| Assignment |
Restate the listing below word for word; no picture is to be carried over.

| Listed entries |
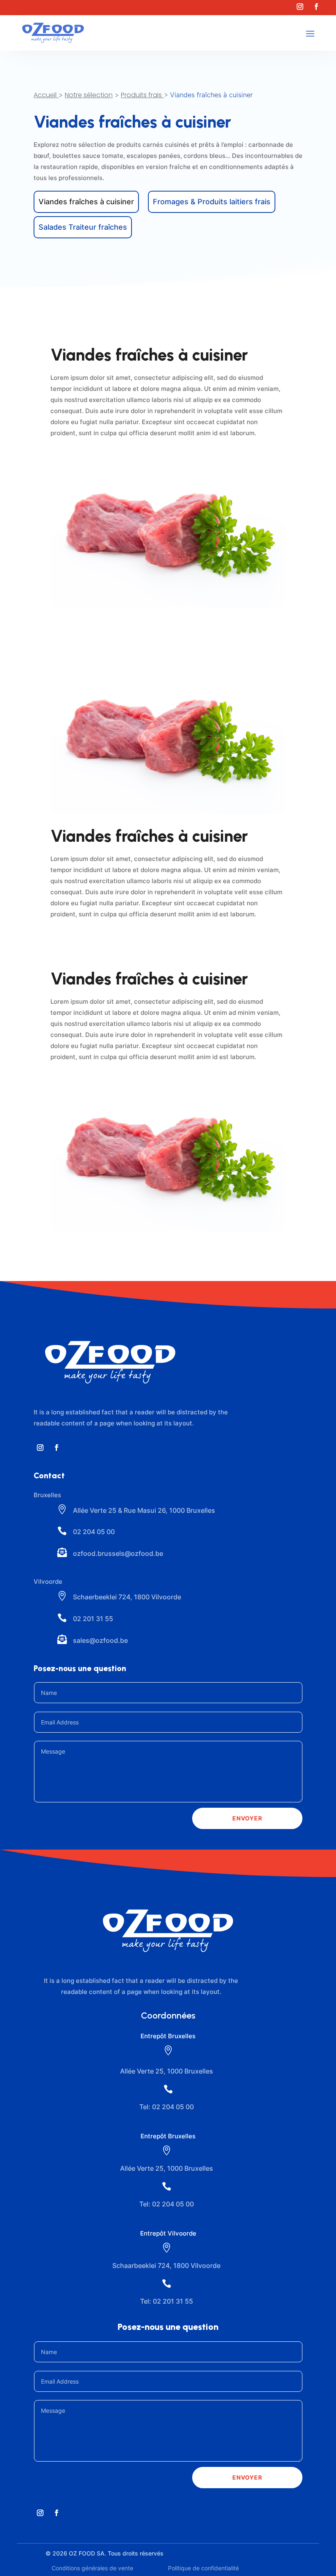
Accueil (45, 95)
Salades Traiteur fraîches (83, 227)
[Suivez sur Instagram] (299, 6)
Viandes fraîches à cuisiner (86, 201)
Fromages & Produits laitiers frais (211, 201)
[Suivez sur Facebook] (316, 6)
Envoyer (247, 1818)
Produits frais (141, 95)
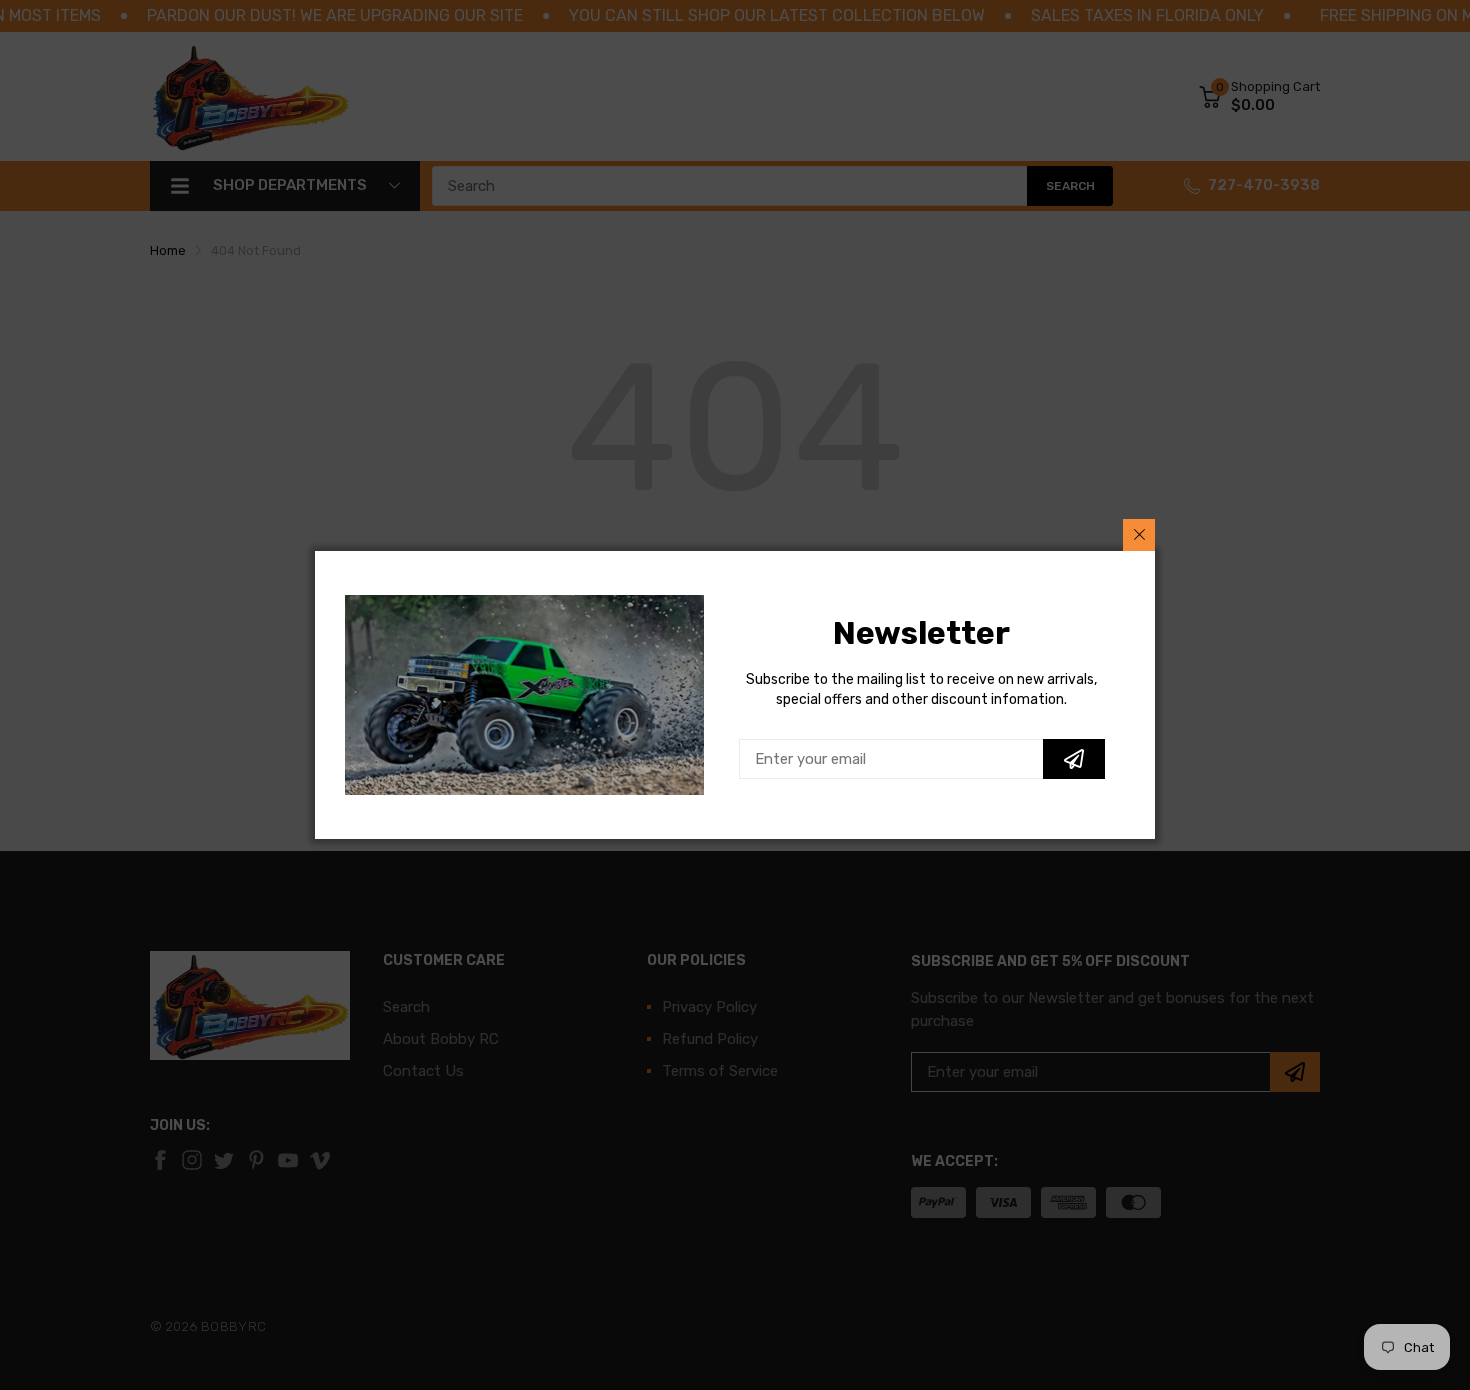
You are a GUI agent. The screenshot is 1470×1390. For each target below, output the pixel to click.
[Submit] (1074, 759)
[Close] (1139, 535)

| Task output |
Accueil (45, 95)
Salades Traiteur fraîches (83, 227)
[Suivez sur Instagram] (299, 6)
Viandes fraîches à cuisiner (86, 201)
Fromages & Produits laitiers frais (211, 201)
[Suivez sur Facebook] (316, 6)
Envoyer (247, 1818)
Produits frais (141, 95)
You are a GUI agent. The screenshot is 1470×1390. For each target below, output the pixel to click.
[Submit] (1074, 759)
[Close] (1139, 535)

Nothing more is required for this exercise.